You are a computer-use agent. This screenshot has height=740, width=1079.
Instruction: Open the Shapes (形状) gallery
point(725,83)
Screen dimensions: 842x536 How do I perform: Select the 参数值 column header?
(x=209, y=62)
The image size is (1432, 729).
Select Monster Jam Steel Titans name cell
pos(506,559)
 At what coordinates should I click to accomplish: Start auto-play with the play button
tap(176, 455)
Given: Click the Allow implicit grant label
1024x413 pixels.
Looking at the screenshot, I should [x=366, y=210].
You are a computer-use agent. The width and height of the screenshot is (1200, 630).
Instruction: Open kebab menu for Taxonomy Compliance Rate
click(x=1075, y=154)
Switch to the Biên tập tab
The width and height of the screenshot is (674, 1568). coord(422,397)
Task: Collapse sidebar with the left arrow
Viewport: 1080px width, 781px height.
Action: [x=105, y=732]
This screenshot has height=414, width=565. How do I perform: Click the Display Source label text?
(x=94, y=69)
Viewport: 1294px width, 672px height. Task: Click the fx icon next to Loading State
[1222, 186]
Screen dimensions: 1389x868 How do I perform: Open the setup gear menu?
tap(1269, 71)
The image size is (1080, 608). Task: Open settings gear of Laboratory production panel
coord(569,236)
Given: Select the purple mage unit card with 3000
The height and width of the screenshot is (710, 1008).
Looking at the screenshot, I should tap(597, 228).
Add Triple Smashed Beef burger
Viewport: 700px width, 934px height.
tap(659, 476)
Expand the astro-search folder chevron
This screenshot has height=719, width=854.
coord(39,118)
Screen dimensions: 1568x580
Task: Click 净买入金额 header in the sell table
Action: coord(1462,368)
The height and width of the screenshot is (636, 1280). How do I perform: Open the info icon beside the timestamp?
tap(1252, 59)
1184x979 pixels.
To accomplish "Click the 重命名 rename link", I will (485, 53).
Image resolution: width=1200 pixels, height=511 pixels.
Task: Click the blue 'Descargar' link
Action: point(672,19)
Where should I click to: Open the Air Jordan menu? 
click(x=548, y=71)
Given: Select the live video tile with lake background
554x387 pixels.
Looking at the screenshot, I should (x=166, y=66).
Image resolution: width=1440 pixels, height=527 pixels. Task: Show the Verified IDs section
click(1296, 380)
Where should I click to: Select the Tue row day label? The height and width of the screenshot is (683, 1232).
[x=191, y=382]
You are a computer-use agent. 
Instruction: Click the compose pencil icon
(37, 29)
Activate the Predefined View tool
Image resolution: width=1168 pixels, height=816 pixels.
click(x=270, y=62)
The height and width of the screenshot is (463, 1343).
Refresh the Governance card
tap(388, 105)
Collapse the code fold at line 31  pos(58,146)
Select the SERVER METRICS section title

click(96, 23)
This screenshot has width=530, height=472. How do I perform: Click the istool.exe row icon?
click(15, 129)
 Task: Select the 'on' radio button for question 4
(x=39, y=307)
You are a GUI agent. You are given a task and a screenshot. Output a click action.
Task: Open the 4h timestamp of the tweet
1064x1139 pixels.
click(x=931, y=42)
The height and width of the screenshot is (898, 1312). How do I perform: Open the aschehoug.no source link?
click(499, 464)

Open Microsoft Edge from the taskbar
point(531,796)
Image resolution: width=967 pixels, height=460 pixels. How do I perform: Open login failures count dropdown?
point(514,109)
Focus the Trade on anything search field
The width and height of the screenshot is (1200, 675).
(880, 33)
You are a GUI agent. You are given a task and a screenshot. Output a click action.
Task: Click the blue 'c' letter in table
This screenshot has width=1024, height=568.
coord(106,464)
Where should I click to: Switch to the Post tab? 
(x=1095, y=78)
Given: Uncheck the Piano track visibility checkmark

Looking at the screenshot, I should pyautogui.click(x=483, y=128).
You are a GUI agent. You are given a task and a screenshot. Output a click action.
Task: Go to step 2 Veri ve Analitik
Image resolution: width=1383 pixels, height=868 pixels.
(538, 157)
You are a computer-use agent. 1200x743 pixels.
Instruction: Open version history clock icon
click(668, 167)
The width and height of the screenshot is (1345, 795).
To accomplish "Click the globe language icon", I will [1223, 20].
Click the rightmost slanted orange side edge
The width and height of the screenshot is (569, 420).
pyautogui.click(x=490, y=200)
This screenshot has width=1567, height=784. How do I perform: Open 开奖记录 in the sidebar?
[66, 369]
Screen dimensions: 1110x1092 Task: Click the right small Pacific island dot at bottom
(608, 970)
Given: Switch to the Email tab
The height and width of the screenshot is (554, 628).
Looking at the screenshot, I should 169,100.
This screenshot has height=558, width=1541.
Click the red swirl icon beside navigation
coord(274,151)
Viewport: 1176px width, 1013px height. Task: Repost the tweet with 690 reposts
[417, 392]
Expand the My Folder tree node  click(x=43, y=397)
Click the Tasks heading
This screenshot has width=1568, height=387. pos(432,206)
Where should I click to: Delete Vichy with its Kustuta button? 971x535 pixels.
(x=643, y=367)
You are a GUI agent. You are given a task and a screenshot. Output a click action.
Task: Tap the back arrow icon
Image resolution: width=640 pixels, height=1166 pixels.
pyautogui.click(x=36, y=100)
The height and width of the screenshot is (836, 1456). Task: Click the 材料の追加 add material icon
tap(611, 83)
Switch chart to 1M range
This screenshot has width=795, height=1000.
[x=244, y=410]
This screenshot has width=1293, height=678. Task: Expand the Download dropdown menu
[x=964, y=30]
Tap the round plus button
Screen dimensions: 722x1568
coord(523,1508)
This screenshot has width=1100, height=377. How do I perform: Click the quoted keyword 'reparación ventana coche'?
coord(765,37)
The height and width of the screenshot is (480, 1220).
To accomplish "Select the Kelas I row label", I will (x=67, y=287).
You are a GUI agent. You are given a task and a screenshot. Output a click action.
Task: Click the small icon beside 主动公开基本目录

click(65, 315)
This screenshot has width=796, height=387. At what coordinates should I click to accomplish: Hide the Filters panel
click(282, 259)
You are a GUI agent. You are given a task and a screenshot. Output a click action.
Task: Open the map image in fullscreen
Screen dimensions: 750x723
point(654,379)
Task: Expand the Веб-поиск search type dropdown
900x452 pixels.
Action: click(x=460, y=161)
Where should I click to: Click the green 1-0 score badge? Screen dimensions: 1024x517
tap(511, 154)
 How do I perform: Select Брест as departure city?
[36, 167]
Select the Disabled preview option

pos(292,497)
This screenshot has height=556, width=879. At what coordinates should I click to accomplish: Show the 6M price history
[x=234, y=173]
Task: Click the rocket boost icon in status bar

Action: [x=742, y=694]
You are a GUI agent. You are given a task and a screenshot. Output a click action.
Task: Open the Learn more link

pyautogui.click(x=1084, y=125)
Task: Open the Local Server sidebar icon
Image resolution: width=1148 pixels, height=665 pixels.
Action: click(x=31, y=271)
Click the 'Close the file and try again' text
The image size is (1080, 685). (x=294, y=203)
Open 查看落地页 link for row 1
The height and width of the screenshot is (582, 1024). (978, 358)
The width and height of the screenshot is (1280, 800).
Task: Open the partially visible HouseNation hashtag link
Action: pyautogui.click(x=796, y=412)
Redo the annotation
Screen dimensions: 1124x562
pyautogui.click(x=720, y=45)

+++++

*EXERCISE PROMPT*
Reproduce every line above, keeping each word exactly as it appears.

*WORKED SOLUTION*
You are a computer-use agent. This screenshot has height=740, width=1079.
Instruction: Open the Shapes (形状) gallery
point(725,83)
Screen dimensions: 842x536 How do I perform: Select the 参数值 column header?
(x=209, y=62)
The image size is (1432, 729).
Select Monster Jam Steel Titans name cell
pos(506,559)
 At what coordinates should I click to accomplish: Start auto-play with the play button
tap(176, 455)
Given: Click the Allow implicit grant label
1024x413 pixels.
Looking at the screenshot, I should [x=366, y=210].
You are a computer-use agent. The width and height of the screenshot is (1200, 630).
Instruction: Open kebab menu for Taxonomy Compliance Rate
click(x=1075, y=154)
Switch to the Biên tập tab
The width and height of the screenshot is (674, 1568). coord(422,397)
Task: Collapse sidebar with the left arrow
Viewport: 1080px width, 781px height.
Action: [x=105, y=732]
This screenshot has height=414, width=565. How do I perform: Click the Display Source label text?
(x=94, y=69)
Viewport: 1294px width, 672px height. Task: Click the fx icon next to Loading State
[1222, 186]
Screen dimensions: 1389x868 How do I perform: Open the setup gear menu?
tap(1269, 71)
The image size is (1080, 608). Task: Open settings gear of Laboratory production panel
coord(569,236)
Given: Select the purple mage unit card with 3000
The height and width of the screenshot is (710, 1008).
Looking at the screenshot, I should tap(597, 228).
Add Triple Smashed Beef burger
Viewport: 700px width, 934px height.
tap(659, 476)
Expand the astro-search folder chevron
This screenshot has height=719, width=854.
coord(39,118)
Screen dimensions: 1568x580
Task: Click 净买入金额 header in the sell table
Action: coord(1462,368)
The height and width of the screenshot is (636, 1280). How do I perform: Open the info icon beside the timestamp?
tap(1252, 59)
1184x979 pixels.
To accomplish "Click the 重命名 rename link", I will (485, 53).
Image resolution: width=1200 pixels, height=511 pixels.
Task: Click the blue 'Descargar' link
Action: point(672,19)
Where should I click to: Open the Air Jordan menu? 
click(x=548, y=71)
Given: Select the live video tile with lake background
554x387 pixels.
Looking at the screenshot, I should (x=166, y=66).
Image resolution: width=1440 pixels, height=527 pixels. Task: Show the Verified IDs section
click(1296, 380)
Where should I click to: Select the Tue row day label? The height and width of the screenshot is (683, 1232).
[x=191, y=382]
You are a computer-use agent. 
Instruction: Click the compose pencil icon
(37, 29)
Activate the Predefined View tool
Image resolution: width=1168 pixels, height=816 pixels.
click(x=270, y=62)
The height and width of the screenshot is (463, 1343).
Refresh the Governance card
tap(388, 105)
Collapse the code fold at line 31  pos(58,146)
Select the SERVER METRICS section title

click(96, 23)
This screenshot has width=530, height=472. How do I perform: Click the istool.exe row icon?
click(15, 129)
 Task: Select the 'on' radio button for question 4
(x=39, y=307)
You are a GUI agent. You are given a task and a screenshot. Output a click action.
Task: Open the 4h timestamp of the tweet
1064x1139 pixels.
click(x=931, y=42)
The height and width of the screenshot is (898, 1312). How do I perform: Open the aschehoug.no source link?
click(499, 464)

Open Microsoft Edge from the taskbar
point(531,796)
Image resolution: width=967 pixels, height=460 pixels. How do I perform: Open login failures count dropdown?
point(514,109)
Focus the Trade on anything search field
The width and height of the screenshot is (1200, 675).
(880, 33)
You are a GUI agent. You are given a task and a screenshot. Output a click action.
Task: Click the blue 'c' letter in table
This screenshot has width=1024, height=568.
coord(106,464)
Where should I click to: Switch to the Post tab? 
(x=1095, y=78)
Given: Uncheck the Piano track visibility checkmark

Looking at the screenshot, I should pyautogui.click(x=483, y=128).
You are a GUI agent. You are given a task and a screenshot. Output a click action.
Task: Go to step 2 Veri ve Analitik
Image resolution: width=1383 pixels, height=868 pixels.
(538, 157)
You are a computer-use agent. 1200x743 pixels.
Instruction: Open version history clock icon
click(668, 167)
The width and height of the screenshot is (1345, 795).
To accomplish "Click the globe language icon", I will [1223, 20].
Click the rightmost slanted orange side edge
The width and height of the screenshot is (569, 420).
pyautogui.click(x=490, y=200)
This screenshot has width=1567, height=784. How do I perform: Open 开奖记录 in the sidebar?
[66, 369]
Screen dimensions: 1110x1092 Task: Click the right small Pacific island dot at bottom
(608, 970)
Given: Switch to the Email tab
The height and width of the screenshot is (554, 628).
Looking at the screenshot, I should 169,100.
This screenshot has height=558, width=1541.
Click the red swirl icon beside navigation
coord(274,151)
Viewport: 1176px width, 1013px height. Task: Repost the tweet with 690 reposts
[417, 392]
Expand the My Folder tree node  click(x=43, y=397)
Click the Tasks heading
This screenshot has width=1568, height=387. pos(432,206)
Where should I click to: Delete Vichy with its Kustuta button? 971x535 pixels.
(x=643, y=367)
You are a GUI agent. You are given a task and a screenshot. Output a click action.
Task: Tap the back arrow icon
Image resolution: width=640 pixels, height=1166 pixels.
pyautogui.click(x=36, y=100)
The height and width of the screenshot is (836, 1456). Task: Click the 材料の追加 add material icon
tap(611, 83)
Switch chart to 1M range
This screenshot has width=795, height=1000.
[x=244, y=410]
This screenshot has width=1293, height=678. Task: Expand the Download dropdown menu
[x=964, y=30]
Tap the round plus button
Screen dimensions: 722x1568
coord(523,1508)
This screenshot has width=1100, height=377. How do I perform: Click the quoted keyword 'reparación ventana coche'?
coord(765,37)
The height and width of the screenshot is (480, 1220).
To accomplish "Select the Kelas I row label", I will (x=67, y=287).
You are a GUI agent. You are given a task and a screenshot. Output a click action.
Task: Click the small icon beside 主动公开基本目录

click(65, 315)
This screenshot has width=796, height=387. At what coordinates should I click to accomplish: Hide the Filters panel
click(282, 259)
You are a GUI agent. You are given a task and a screenshot. Output a click action.
Task: Open the map image in fullscreen
Screen dimensions: 750x723
point(654,379)
Task: Expand the Веб-поиск search type dropdown
900x452 pixels.
Action: click(x=460, y=161)
Where should I click to: Click the green 1-0 score badge? Screen dimensions: 1024x517
tap(511, 154)
 How do I perform: Select Брест as departure city?
[36, 167]
Select the Disabled preview option

pos(292,497)
This screenshot has height=556, width=879. At what coordinates should I click to accomplish: Show the 6M price history
[x=234, y=173]
Task: Click the rocket boost icon in status bar

Action: [x=742, y=694]
You are a GUI agent. You are given a task and a screenshot. Output a click action.
Task: Open the Learn more link

pyautogui.click(x=1084, y=125)
Task: Open the Local Server sidebar icon
Image resolution: width=1148 pixels, height=665 pixels.
Action: click(x=31, y=271)
Click the 'Close the file and try again' text
The image size is (1080, 685). (x=294, y=203)
Open 查看落地页 link for row 1
The height and width of the screenshot is (582, 1024). (978, 358)
The width and height of the screenshot is (1280, 800).
Task: Open the partially visible HouseNation hashtag link
Action: pyautogui.click(x=796, y=412)
Redo the annotation
Screen dimensions: 1124x562
pyautogui.click(x=720, y=45)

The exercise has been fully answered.